DOCUMENT SEGMENT |

◇ ◇ ◇ ◇

# Its sunny



## jojo (Sep 20, 2007)

The sun is out, the sky is blue and its almost warm!!!! at last!

Jo


----------



## SteveHall (Oct 17, 2008)

Spring is here!


----------



## Pasanada (Feb 5, 2008)

Can someone please explain to me what this "sun" thing is???????


----------



## jojo (Sep 20, 2007)

Pasanada said:


> Can someone please explain to me what this "sun" thing is???????


I was beginning to wonder myself!!! Its the big shiny, yellow ball in the sky that makes it lovely and warm. It hasnt been out in Alhaurin de la Torre for several weeks!!! So its a bit of a novelty!!! I came to live in Spain cos I thought I'd see more of it!!!?????

Jo


----------



## Pasanada (Feb 5, 2008)

Can't see it despite me looking hard for it.....just a never ending sea of grey here.....


----------



## Stravinsky (Aug 12, 2007)




----------



## SteveHall (Oct 17, 2008)

◇ ◇ ◇ ◇

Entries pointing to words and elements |
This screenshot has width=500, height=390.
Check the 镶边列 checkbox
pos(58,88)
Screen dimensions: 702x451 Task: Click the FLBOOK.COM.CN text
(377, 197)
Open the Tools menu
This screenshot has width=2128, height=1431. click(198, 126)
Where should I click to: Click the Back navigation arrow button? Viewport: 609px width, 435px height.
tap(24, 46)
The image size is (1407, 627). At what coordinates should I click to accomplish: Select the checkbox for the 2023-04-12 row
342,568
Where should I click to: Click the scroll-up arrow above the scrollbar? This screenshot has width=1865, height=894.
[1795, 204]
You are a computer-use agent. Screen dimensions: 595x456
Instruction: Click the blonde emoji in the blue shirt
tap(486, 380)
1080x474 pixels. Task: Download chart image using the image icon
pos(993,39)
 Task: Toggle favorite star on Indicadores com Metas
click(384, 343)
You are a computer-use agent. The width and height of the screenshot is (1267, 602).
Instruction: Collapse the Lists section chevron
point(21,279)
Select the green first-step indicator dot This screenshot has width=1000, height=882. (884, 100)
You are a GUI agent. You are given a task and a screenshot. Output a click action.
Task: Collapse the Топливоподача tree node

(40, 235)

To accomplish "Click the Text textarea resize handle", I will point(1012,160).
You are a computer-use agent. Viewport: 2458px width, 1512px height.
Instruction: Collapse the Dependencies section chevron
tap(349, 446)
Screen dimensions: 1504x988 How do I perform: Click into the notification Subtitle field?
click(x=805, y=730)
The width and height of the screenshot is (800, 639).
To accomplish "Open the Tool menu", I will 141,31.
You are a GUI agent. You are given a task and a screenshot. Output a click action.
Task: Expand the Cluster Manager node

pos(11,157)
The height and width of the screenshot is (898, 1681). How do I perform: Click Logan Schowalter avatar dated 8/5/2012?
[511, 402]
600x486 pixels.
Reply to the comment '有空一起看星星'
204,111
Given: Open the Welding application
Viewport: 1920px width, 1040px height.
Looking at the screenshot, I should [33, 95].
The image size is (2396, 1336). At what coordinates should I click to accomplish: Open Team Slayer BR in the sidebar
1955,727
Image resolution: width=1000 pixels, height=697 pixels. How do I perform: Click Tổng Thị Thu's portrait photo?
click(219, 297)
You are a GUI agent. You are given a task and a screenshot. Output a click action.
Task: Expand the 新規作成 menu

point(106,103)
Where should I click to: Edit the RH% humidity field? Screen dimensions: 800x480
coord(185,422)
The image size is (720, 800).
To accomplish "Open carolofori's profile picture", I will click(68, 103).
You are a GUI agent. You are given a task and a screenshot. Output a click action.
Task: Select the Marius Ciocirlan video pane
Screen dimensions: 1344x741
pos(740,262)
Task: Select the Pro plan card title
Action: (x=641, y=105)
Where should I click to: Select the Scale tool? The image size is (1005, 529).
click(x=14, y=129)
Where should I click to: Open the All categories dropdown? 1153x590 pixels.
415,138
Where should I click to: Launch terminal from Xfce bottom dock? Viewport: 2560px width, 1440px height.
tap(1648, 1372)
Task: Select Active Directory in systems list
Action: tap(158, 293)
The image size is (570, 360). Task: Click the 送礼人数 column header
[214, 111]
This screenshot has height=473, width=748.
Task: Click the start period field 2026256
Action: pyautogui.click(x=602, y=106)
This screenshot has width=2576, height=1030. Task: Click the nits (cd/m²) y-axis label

◇ ◇ ◇ ◇

THE TASKS |
1/ In the sunny-weather thread, rewrite the paragraph beginning "I was beginning to wonder myself!!!" more briefly, keeping its main facts.
2/ According to the sunny-weather thread, in which town had the sun not been out for several weeks?
3/ Write the next part of the sunny-weather thread, picking up after its last line.

EXERCISE RESPONSES |
1/ Jo had begun to wonder too. The sun, the big, shiny yellow ball in the sky that makes it warm, hadn't been out in Alhaurin de la Torre for several weeks, so it was a novelty. Jo had moved to Spain expecting to see more of it.

2/ Alhaurin de la Torre.

3/
Gorgeous here - big shiny yellow ball which brings much light into my apartment


----------



## Pasanada (Feb 5, 2008)

Stravinsky, you're fast becoming my fav Mod.....after Elphaba, of course!! lol 

Steve, I shall be back in Britsville in less than a week.....ensure you keep some of that lovely bright sunshine for me....failing that, cafe con leche would suffice!


----------



## Stravinsky (Aug 12, 2007)

Pasanada said:


> Stravinsky, you're fast becoming my fav Mod.....after Elphaba, of course!! lol


Thats the view from my balcony






Just going for a swim







(NOT)


----------



## Pasanada (Feb 5, 2008)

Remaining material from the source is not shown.